De voorzitter overweegt dat het college ten onrechte heeft geconcludeerd dat handhavend optreden niet nodig is. Gezien het algemeen belang van handhaving en de vastgestelde overtredingen, heeft de voorzitter besloten om het besluit van het college te schorsen en het college te veroordelen tot vergoeding van de proceskosten van de verzoeker. De beslissing houdt in dat het college de verzoeker een bedrag van € 644,00 aan proceskosten en € 145,00 aan griffierecht moet vergoeden.

Uitspraak

200900734/2/M2.
Datum uitspraak: 13 maart 2009
AFDELING
BESTUURSRECHTSPRAAK
Uitspraak van de voorzitter van de Afdeling bestuursrechtspraak van de Raad van State op een verzoek om het treffen van een voorlopige voorziening (artikel 8:81 van de Algemene wet bestuursrecht) in het geding tussen:
[verzoeker], wonend te [woonplaats],
en
het college van burgemeester en wethouders van Kollumerland en Nieuwkruisland,
verweerder.
1. Procesverloop
Bij besluit van 19 december 2006 heeft het college van burgemeester en wethouders van Kollumerland en Nieuwkruisland (hierna: het college) een verzoek van [verzoeker] om toepassing van bestuurlijke handhavingmiddelen met betrekking tot motorbotenbedrijf Frisian Motor Boats op het perceel Simmerwei 6a te Westergeest afgewezen.

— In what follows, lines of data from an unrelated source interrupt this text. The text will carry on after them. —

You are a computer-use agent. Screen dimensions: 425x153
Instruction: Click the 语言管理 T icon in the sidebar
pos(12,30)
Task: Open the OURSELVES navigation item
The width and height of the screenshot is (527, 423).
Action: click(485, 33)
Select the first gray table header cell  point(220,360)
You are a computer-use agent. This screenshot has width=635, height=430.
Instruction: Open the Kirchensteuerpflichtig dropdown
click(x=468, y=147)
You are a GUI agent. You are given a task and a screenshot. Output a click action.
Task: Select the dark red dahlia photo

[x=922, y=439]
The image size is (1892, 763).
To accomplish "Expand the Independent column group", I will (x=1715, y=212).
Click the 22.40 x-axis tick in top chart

Bij besluit van 16 december 2008 heeft het college het hiertegen gemaakte bezwaar ongegrond verklaard.
Tegen dit besluit heeft [verzoeker] bij brief, bij de Raad van State ingekomen op 27 januari 2009, beroep ingesteld.
Bij brief, bij de Raad van State ingekomen op 27 januari 2009, heeft [verzoeker] de voorzitter verzocht een voorlopige voorziening te treffen.
Nadere stukken zijn ontvangen van Frisian Motor Boats. Deze zijn aan de andere partijen toegezonden.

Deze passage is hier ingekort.